Nel corso degli anni il lavoro a turni notturni è diventato un aspetto fondamentale nell’organizzazione del lavoro, non solo per garantire i servizi sociali essenziali o per far fronte a specifiche esigenze produttive, come avviene nei settori chimico e siderurgico, ma anche al fine di garantire la competitività delle realtà economiche incrementandone la produttività.
Per lavoratore notturno si intende quel lavoratore che svolge almeno tre ore del suo tempo di lavoro giornaliero durante il periodo notturno, dove per periodo notturno si fa riferimento a un periodo di almeno sette ore consecutive comprendente l’intervallo tra la mezzanotte e le cinque del mattino. Il lavoratore notturno è definito inoltre dai contratti collettivi di lavoro; in assenza di specifica disciplina, viene considerato lavoratore notturno chiunque svolga lavoro notturno per un minimo di ottanta giorni lavorativi all’anno.
I rischi del turno notturno
È assodato tuttavia che il lavoro su turni notturni può essere fonte di stress per l’organismo e, in particolare, in relazione:
- all’efficienza lavorativa con conseguente aumento del rischio di commissione di errori ed infortuni;
- allo stato di salute: nelle persone che svolgono l’attività lavorativa durante il turno notturno si osservano disturbi del sonno e della funzione digestiva e, nel lungo periodo, patologie a livello gastrointestinale, neuropsichico e cardiovascolare con interferenze con la funzione riproduttiva femminile e possibile aumento del rischio di tumori;
- all’assetto biologico: lo sconvolgimento del ciclo sonno/veglia è in grado di indurre una significativa perturbazione dei normali ritmi delle funzioni biologiche determinando uno sconvolgimento delle condizioni psicofisiche del lavoratore;
- alla vita sociale, a causa delle difficoltà nel mantenere le normali interrelazioni con le persone e le conseguenti difficoltà nella gestione del rapporto di coppia, nella cura dei figli e dei rapporti sociali.
La maggior parte dei lavoratori, nel breve o lungo periodo, manifestano insoddisfazione, malessere, disturbi e malattie di varia entità e molti di loro sono costretti ad abbandonare il turno notturno.
Alcuni studi hanno rilevato la presenza di alcuni fattori in grado di determinare la maggiore o minore adattabilità della persona; è l’esempio dell’età: con l’aumentare di questa, sembra essere più difficile l’adattamento al turno notturno, probabilmente in relazione alle maggiori difficoltà nel prendere sonno durante le ore diurne e al più lento adattamento dei ritmi circadiani oltre i 40 anni.

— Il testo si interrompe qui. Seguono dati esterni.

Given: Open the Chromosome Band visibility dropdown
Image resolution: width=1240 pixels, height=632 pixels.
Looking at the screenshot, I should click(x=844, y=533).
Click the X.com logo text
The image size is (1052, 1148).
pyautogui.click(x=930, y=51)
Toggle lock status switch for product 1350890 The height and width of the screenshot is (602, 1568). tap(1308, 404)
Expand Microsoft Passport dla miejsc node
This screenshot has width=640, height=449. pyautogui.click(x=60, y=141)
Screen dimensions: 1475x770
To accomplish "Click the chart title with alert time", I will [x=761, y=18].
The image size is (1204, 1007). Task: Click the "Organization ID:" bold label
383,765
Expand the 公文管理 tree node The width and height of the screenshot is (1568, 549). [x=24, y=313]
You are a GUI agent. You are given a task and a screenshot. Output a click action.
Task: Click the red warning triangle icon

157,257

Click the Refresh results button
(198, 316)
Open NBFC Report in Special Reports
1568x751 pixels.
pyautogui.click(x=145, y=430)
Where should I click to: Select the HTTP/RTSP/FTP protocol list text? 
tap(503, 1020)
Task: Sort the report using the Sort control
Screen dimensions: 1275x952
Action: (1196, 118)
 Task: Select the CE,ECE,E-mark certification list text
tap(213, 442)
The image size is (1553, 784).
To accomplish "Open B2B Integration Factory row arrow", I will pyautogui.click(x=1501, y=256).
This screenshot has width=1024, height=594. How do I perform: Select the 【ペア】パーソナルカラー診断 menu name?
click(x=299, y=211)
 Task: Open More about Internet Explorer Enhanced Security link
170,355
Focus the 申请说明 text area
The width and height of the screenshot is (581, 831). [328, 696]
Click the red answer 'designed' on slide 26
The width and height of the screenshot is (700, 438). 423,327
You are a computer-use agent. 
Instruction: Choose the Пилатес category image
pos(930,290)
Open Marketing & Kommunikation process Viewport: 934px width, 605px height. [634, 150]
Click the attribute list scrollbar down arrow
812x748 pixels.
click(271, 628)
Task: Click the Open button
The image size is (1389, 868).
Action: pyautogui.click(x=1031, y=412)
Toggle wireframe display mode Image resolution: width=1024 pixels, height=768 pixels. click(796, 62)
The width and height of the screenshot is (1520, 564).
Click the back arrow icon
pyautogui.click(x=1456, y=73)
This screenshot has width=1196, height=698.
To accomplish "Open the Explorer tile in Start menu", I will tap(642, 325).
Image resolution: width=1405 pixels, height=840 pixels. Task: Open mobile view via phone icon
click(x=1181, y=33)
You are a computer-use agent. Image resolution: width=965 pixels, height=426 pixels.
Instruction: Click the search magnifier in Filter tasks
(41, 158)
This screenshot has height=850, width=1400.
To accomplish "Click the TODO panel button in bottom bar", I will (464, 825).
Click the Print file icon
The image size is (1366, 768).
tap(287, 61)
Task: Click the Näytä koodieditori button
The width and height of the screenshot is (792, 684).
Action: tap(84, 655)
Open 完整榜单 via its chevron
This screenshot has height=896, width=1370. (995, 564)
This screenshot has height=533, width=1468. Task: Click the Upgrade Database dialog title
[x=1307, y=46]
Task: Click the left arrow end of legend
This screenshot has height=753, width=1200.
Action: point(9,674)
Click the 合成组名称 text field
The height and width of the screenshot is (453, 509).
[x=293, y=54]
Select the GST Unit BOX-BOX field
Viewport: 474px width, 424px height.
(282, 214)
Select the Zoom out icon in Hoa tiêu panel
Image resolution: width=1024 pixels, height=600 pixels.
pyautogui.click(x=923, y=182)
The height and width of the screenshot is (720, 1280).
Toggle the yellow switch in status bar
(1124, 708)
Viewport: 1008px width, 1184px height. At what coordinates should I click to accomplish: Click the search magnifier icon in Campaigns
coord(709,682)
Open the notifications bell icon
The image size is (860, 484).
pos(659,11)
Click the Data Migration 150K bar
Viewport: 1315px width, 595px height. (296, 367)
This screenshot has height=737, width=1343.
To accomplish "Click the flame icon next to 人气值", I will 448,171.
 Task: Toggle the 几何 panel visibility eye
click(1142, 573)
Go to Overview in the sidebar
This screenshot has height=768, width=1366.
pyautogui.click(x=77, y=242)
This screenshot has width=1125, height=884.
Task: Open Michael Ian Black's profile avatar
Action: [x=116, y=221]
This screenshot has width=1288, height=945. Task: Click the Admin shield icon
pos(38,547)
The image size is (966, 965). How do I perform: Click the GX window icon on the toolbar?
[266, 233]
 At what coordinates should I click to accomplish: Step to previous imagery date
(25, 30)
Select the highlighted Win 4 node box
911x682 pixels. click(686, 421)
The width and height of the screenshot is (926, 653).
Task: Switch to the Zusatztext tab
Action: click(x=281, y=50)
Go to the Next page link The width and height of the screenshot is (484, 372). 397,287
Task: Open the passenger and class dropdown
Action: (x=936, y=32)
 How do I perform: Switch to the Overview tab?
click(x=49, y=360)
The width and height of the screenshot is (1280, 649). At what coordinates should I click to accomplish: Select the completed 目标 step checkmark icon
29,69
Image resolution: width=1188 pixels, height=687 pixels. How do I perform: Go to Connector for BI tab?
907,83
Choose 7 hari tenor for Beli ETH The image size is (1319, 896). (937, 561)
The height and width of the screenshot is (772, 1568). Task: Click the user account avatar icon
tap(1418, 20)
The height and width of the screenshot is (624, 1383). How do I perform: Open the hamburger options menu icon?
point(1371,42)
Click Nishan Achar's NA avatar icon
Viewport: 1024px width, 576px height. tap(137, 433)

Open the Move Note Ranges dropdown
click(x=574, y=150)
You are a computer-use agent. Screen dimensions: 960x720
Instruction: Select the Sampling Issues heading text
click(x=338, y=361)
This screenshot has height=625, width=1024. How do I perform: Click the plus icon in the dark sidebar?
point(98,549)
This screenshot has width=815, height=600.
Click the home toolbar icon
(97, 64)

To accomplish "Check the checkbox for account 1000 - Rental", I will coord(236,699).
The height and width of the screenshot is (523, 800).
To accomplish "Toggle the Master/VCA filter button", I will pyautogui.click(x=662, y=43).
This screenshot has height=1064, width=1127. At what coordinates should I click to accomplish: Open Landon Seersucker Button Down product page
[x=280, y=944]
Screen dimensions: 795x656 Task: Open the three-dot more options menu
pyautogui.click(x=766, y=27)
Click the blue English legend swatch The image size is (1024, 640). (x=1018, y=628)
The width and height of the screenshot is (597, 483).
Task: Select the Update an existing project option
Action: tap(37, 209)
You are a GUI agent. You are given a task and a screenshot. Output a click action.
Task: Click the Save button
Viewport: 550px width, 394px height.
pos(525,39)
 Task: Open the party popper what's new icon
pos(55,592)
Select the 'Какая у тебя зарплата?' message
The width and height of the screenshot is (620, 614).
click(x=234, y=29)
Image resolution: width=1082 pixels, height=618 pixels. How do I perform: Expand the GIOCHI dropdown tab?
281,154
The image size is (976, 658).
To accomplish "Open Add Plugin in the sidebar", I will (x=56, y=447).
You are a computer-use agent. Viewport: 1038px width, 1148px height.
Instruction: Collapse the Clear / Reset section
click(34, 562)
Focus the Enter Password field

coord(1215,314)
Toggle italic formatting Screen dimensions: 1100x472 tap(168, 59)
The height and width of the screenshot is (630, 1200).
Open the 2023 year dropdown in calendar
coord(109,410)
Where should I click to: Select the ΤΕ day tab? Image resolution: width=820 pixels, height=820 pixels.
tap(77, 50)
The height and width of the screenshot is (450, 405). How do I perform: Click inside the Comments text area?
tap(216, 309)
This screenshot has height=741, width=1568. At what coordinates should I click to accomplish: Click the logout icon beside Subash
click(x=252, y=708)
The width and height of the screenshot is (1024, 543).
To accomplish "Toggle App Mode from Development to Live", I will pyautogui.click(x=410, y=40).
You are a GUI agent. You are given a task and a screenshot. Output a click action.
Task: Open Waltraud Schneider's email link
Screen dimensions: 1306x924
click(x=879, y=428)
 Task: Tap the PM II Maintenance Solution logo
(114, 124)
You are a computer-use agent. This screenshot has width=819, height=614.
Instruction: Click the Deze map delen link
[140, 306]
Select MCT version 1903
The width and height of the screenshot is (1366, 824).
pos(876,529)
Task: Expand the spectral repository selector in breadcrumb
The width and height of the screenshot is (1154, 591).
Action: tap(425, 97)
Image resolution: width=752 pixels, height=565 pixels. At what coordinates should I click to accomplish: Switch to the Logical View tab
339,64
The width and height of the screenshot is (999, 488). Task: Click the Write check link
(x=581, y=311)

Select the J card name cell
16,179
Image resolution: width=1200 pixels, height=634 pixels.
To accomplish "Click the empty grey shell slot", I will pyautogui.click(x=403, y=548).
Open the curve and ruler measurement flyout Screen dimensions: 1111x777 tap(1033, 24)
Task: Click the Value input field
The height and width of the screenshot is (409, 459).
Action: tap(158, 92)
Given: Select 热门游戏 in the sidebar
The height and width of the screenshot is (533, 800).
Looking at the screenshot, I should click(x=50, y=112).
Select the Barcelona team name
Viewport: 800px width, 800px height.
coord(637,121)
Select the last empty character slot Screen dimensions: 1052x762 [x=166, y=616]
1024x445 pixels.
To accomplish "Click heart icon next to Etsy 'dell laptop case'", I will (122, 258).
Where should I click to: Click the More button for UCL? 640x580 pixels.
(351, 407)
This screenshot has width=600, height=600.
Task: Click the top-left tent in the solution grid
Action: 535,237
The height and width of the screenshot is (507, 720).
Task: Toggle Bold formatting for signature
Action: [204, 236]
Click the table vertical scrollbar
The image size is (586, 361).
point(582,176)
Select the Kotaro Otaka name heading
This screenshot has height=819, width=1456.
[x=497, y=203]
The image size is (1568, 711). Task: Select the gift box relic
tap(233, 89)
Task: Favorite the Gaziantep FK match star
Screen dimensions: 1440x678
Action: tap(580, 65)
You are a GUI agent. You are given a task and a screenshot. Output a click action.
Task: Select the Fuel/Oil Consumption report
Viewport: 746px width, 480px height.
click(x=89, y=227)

Prevenire è meglio che curare
Tra le misure di prevenzione che si possono adottare al fine di ridurre i rischi legati al turno notturno vi sono:
- mantenere la durata del turno non superiore alle 6/8 ore;
- applicare un’elevata frequenza di rotazione dei turni in modo tale da ridurre la possibilità di alterare i ritmi circadiani del lavoratore;
- ridurre il numero di notti consecutive di turno notturno;
- garantire il maggior numero possibile di weekend liberi;
- evitare di aggiungere ore di straordinario al lavoro notturno;
- permettere ai lavoratori di effettuare pause in ambienti confortevoli che possano garantire anche la possibilità di micro-sonni (15/20 minuti);
- non iniziare troppo presto il turno del mattino, posticipandolo alle 7.00, in modo da non turbare la fase REM;
- garantire cicli di turnazione regolari e programmati in modo da facilitare la vita sociale del lavoratore;
- formare ed informare i lavoratori in merito ai rischi legati al turno notturno.